Tragi-comédie sur fond de statistique
Une équipe de l'université de Saint-Pétersbourg (Mikhail Marusenko et Elena Rodionova) a analysé plus de 50 paramètres grammaticaux — verbes conjugués, adjectifs, pronoms, structures de phrases — dans les oeuvres de Molière et Corneille. Leur conclusion : six pièces attribuées à Molière (Tartuffe, l'École des femmes, les Femmes savantes, l'École des maris et deux autres) seraient en réalité de Corneille, avec une confiance de 95 %. Cette étude s'inscrit dans la continuité des travaux de Dominique Labbé (2001-2003), qui avait déjà proposé une attribution similaire en étudiant le vocabulaire.

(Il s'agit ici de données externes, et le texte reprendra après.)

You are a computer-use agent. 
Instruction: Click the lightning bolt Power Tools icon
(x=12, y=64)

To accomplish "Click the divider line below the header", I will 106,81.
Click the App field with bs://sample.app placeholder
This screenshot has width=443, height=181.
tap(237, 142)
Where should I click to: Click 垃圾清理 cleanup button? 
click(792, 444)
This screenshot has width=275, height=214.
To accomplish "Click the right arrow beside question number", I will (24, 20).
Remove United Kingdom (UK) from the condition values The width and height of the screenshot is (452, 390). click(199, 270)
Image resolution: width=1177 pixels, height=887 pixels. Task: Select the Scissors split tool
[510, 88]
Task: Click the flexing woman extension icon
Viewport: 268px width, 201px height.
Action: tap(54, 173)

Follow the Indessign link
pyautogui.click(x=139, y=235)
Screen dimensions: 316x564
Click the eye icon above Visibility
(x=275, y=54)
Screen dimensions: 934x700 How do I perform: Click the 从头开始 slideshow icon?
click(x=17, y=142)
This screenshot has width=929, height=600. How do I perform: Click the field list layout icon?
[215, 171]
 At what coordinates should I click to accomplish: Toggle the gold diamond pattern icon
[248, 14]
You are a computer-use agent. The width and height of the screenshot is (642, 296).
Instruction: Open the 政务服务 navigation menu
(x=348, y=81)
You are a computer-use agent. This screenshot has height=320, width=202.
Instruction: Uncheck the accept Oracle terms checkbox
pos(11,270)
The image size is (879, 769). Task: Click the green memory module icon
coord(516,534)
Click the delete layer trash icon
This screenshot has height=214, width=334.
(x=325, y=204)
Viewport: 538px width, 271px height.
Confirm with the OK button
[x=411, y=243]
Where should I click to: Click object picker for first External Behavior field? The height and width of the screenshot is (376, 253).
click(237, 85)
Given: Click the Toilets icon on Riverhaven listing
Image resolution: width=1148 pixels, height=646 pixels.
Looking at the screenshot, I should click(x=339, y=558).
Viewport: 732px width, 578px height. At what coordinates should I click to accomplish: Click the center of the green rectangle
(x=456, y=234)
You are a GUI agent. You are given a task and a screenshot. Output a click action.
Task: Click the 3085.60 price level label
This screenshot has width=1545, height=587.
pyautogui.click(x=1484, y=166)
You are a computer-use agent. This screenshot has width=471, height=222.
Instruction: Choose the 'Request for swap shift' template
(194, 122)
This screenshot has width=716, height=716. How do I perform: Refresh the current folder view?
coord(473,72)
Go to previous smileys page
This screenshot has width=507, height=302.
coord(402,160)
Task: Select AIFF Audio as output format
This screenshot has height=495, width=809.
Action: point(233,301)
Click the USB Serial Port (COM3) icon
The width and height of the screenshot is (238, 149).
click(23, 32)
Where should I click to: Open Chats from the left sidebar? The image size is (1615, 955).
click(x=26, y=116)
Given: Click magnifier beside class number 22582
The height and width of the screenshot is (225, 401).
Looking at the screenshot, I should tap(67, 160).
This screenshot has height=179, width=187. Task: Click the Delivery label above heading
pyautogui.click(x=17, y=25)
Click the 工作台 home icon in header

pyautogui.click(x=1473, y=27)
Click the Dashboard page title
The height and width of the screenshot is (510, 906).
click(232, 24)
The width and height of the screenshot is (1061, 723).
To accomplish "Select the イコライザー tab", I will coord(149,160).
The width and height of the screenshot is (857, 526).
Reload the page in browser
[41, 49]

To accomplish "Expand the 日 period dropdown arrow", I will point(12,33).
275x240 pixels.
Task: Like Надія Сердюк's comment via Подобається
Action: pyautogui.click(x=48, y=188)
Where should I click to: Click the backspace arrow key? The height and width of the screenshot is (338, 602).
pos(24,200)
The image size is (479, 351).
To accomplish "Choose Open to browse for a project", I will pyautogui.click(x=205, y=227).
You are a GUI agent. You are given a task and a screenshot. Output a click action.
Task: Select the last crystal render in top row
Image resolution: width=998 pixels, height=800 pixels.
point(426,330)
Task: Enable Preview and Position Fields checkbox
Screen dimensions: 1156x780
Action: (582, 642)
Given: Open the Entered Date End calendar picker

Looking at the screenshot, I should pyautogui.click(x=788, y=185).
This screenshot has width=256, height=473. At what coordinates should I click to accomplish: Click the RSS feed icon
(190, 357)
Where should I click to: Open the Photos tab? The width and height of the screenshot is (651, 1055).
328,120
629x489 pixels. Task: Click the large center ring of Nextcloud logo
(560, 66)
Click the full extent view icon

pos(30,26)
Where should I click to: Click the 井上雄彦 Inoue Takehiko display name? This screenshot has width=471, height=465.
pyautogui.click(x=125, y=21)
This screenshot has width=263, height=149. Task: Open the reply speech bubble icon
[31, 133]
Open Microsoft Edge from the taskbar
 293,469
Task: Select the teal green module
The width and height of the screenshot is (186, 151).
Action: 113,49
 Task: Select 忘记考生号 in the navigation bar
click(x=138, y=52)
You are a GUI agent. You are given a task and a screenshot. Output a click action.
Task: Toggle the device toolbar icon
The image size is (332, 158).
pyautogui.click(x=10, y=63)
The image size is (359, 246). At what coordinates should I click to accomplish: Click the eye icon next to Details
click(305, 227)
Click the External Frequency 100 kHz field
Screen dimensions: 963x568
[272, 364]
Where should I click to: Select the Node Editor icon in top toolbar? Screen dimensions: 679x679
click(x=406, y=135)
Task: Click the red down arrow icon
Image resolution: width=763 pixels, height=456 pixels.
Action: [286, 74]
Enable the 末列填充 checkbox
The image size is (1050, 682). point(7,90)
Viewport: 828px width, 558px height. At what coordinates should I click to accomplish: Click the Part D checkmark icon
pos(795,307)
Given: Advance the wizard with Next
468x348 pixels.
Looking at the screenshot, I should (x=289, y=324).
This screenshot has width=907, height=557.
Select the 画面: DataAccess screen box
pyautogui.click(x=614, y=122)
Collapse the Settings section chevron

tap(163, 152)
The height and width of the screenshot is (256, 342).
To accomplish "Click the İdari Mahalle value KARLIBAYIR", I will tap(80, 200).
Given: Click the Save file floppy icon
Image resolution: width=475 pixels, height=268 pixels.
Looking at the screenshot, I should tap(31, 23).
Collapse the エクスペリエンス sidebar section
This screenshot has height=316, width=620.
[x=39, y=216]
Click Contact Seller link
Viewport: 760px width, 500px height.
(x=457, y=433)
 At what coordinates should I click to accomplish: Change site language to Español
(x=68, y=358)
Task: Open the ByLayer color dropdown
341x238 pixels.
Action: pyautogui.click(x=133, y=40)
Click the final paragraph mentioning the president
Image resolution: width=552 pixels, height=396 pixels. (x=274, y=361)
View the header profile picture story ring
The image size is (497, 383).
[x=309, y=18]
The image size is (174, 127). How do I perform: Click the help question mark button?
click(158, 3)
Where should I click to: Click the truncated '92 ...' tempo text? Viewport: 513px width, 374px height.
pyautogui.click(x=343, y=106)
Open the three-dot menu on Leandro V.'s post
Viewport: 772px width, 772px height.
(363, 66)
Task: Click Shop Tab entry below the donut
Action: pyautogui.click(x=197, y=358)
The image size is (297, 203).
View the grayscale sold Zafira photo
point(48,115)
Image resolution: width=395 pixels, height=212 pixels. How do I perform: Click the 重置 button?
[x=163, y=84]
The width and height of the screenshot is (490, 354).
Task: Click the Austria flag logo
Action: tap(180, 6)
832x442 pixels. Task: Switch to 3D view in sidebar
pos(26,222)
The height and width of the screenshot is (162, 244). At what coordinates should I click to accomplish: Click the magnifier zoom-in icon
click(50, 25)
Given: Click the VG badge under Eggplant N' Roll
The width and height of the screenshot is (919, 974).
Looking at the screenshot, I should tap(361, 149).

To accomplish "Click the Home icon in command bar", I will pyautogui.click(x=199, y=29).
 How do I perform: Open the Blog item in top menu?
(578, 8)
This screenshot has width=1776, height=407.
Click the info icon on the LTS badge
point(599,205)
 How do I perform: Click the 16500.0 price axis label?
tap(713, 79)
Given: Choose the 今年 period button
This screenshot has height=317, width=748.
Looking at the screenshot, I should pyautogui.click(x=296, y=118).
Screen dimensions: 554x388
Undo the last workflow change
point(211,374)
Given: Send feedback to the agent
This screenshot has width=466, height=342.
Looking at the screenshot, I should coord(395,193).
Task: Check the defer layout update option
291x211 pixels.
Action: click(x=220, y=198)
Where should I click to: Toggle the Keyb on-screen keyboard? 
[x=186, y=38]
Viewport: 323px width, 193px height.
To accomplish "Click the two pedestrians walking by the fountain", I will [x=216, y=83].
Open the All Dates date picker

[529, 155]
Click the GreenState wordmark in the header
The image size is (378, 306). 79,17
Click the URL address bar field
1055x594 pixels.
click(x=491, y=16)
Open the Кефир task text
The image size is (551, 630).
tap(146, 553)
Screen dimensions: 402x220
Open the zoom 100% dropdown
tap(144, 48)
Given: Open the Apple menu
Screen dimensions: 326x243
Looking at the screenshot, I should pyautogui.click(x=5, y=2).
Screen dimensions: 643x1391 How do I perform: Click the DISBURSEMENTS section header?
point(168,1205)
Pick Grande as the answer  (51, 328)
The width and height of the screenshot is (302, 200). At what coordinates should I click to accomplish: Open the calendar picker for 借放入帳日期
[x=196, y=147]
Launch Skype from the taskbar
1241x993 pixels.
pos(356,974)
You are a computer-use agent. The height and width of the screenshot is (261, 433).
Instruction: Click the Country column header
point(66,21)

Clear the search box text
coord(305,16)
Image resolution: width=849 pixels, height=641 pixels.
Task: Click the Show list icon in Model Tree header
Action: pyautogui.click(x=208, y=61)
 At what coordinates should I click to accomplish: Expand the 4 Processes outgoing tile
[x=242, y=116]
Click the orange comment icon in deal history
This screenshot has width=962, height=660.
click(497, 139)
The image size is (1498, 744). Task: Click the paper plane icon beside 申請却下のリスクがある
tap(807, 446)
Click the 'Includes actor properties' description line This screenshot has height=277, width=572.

Cependant, la communauté des spécialistes demeure divisée. Georges Forestier (Sorbonne) et Charles Bernet (université de Lyon) critiquent la méthode : corpus trop restreint, absence de comparaison avec d'autres auteurs contemporains ou ultérieurs, et hypothèse de départ biaisée. Bernet a montré que la même approche statistique produisait des résultats absurdes (attribuant une pièce de Corneille à Quinault, ce que l'histoire contredit). Stephan Vonfelt, analysant la répartition des lettres, a même trouvé plus de proximité entre Corneille et Racine qu'entre Corneille et Molière.
Bert souligne que « deux textes proches ne signifient pas même auteur », et que seule une approche pluridisciplinaire — mêlant statistique, philologie et histoire — pourrait trancher définitivement. L'affaire reste donc ouverte.